Per il Rappresentante Speciale sulla Tortura e atti di crudeltà, e sui trattamenti e punizioni disumane e degradanti Ernesto Mendez l'Italia ha comunque fatto dei passi in avanti. “L'anno scorso ha ratificato il Protocollo della Convenzione contro la tortura, inserendosi così nel meccanismo di prevenzione della tortura”.

L'Italia è entrata a far parte del Protocollo opzionale della Convenzione contro la tortura ed ogni altro trattamento o punizione crudeli, inumani e degradanti il 3 aprile del 2013, aggiungendosi alla lista dei 74 paesi che lo hanno fino a oggi ratificato e che si impegnano a evitare trattamenti inumani e degradanti.

L’articolo 1 della Convenzione sulla tortura del 1984 definisce la tortura come ogni atto volto ad infliggere intenzionalmente forti sofferenze fisiche o mentali ad una persona allo scopo di ottenere informazioni o confessioni o di punirla.

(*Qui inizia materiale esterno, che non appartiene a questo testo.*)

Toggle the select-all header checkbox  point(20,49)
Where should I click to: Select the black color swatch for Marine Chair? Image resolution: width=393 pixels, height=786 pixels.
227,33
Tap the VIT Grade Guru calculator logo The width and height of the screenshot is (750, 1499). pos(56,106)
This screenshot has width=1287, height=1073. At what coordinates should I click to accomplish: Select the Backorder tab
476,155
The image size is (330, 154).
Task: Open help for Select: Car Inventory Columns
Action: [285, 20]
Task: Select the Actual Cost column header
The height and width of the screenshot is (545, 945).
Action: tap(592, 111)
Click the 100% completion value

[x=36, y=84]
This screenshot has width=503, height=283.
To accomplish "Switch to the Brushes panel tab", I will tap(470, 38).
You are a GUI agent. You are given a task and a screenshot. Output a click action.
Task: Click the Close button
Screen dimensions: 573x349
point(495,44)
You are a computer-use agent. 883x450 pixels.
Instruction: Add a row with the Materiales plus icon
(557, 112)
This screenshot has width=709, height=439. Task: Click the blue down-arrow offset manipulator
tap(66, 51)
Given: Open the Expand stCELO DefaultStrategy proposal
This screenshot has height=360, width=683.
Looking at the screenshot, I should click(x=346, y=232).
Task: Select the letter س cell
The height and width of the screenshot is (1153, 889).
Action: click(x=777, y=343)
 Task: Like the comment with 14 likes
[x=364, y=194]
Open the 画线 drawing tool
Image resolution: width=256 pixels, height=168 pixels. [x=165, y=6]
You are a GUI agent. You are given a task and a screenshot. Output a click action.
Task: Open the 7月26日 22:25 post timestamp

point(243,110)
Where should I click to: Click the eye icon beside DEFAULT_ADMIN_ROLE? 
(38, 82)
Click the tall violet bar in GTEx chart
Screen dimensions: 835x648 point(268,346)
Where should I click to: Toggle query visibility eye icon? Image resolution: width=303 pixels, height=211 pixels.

Nonostante l'adesione dell'Italia alla Convenzione e al Protocollo, nell’ordinamento italiano non esiste il reato di tortura e quindi chiunque può continuare a commettere illeciti senza essere punito. Tuttavia, la novità introdotta dalla firma del Protocollo è il Meccanismo di prevenzione nazionale. Un sistema di controllo locale che deve essere creato ad un anno dall'entrata in vigore del Protocollo. È passato più di un anno dalla ratifica, 3 aprile del 2013, ma in Italia non vi è traccia nè del reato di tortura nè del sistema di prevenzione.
“Vogliamo creare un sistema che promuova strumenti di controllo e investigazione nazionali e indipendenti”, ha spiegato Evans.

Il Presidente della Terza Commissione contro la Tortura Claudio Grossman ha ricordato come la partecipazione degli stessi cittadini sia alla base della difesa dei diritti umani. “La capacità degli individui di denunciare le violazioni fatte dai loro stessi stati è cruciale per la difesa della dignità umana”, ha detto.

Gli esperti di diritti umani al Palazzo di Vetro hanno ribadito che la prevenzione è fondamentale, soprattuto in un contesto in cui “i maltrattamenti e le torture non sono diminuiti” – ha detto Evans – “e in cui è piu pericoloso che mai lo stretto legame che c'è tra tortura, maltrattamenti e corruzione”.

Nell'ultimo rapporto annuale presentato dalla Commissione contro la Tortura risulta chiaro che il lavoro degli esperti nell'accertamento di episodi di tortura è più difficile soprattutto in stati in cui i livelli di corruzione sono più elevati. Secondo l'ultimo rapporto di Transparency International l'Italia si colloca al 69esimo posto per corruzione, dopo Ruanda e Ghana.

Il Sotto commissario Evans ha spiegato che per la prima volta il comitato ha dovuto sospendere una visita in Arzebaigian a causa dei ripetuti problemi nell'accedere ai luoghi di detenzione e nell'uso degli strumenti della medicina forense. “Le operazioni di accertamento medico degli abusi hanno fatto grandi progressi, ma il problema è che spesso non ci sono prove mediche, proprio perchè non c'è l'obbligo di indagare in caso di sospetti casi di tortura”.

Alla scandenza del trentesimo anno dalla Convenzione sulla Tortura del 1984, nel mondo i paesi in cui le persone sono ancora tanti e soprattutto ancora più deboli risultano gli strumenti per l'accertamento e il contrasto di un crimine che spesso non è considerato neppure reato, come in Italia.